Collected data
*****

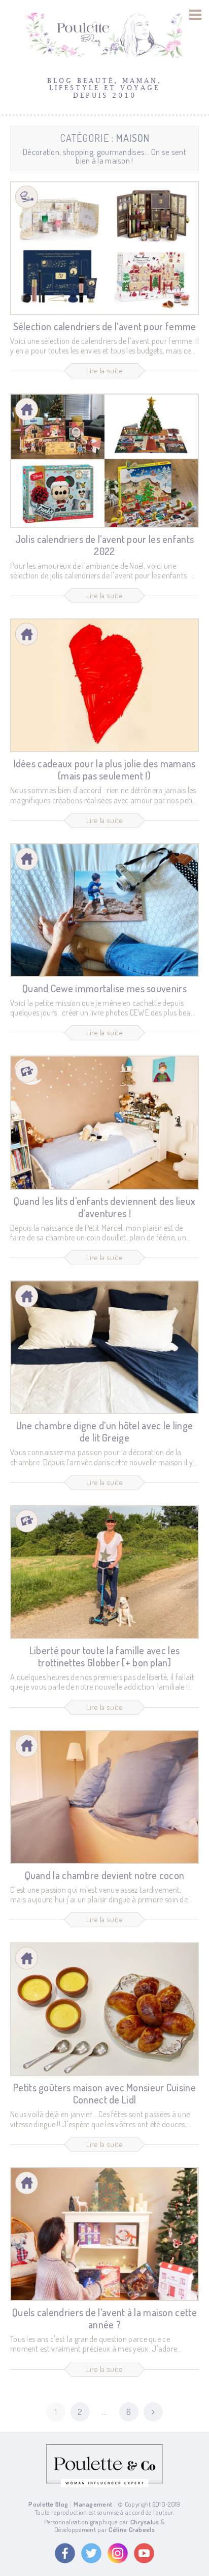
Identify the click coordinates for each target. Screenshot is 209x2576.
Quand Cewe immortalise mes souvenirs (104, 988)
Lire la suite (104, 370)
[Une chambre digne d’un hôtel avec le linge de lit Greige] (104, 1347)
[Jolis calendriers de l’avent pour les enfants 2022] (104, 460)
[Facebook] (65, 2553)
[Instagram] (118, 2553)
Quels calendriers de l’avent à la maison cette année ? (104, 2318)
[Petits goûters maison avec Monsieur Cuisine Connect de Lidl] (104, 2009)
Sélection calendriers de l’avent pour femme (104, 326)
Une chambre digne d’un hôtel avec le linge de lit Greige (104, 1431)
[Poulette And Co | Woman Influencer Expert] (104, 2485)
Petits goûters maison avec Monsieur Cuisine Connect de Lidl (104, 2093)
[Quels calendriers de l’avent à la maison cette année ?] (104, 2234)
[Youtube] (144, 2553)
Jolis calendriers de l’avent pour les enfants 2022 (104, 545)
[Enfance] (26, 1071)
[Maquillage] (26, 196)
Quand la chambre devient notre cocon (105, 1875)
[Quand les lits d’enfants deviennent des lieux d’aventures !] (104, 1122)
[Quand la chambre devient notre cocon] (104, 1797)
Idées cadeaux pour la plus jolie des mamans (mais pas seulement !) (105, 769)
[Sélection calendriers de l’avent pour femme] (104, 248)
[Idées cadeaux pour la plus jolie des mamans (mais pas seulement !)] (104, 685)
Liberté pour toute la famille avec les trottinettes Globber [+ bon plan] (104, 1656)
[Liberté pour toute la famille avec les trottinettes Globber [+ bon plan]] (104, 1572)
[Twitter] (91, 2553)
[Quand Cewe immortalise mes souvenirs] (104, 910)
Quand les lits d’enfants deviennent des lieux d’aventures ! (105, 1207)
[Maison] (26, 409)
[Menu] (195, 15)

*****

ACTIVITY: All that is wanted is the stretch of lines above from the one containing "Greige (104, 1431)" through the one containing "[Twitter] (91, 2553)", duplicated exactly.

RESULT OF THIS EXERCISE:
Une chambre digne d’un hôtel avec le linge de lit Greige (104, 1431)
[Poulette And Co | Woman Influencer Expert] (104, 2485)
Petits goûters maison avec Monsieur Cuisine Connect de Lidl (104, 2093)
[Quels calendriers de l’avent à la maison cette année ?] (104, 2234)
[Youtube] (144, 2553)
Jolis calendriers de l’avent pour les enfants 2022 (104, 545)
[Enfance] (26, 1071)
[Maquillage] (26, 196)
Quand la chambre devient notre cocon (105, 1875)
[Quand les lits d’enfants deviennent des lieux d’aventures !] (104, 1122)
[Quand la chambre devient notre cocon] (104, 1797)
Idées cadeaux pour la plus jolie des mamans (mais pas seulement !) (105, 769)
[Sélection calendriers de l’avent pour femme] (104, 248)
[Idées cadeaux pour la plus jolie des mamans (mais pas seulement !)] (104, 685)
Liberté pour toute la famille avec les trottinettes Globber [+ bon plan] (104, 1656)
[Liberté pour toute la famille avec les trottinettes Globber [+ bon plan]] (104, 1572)
[Twitter] (91, 2553)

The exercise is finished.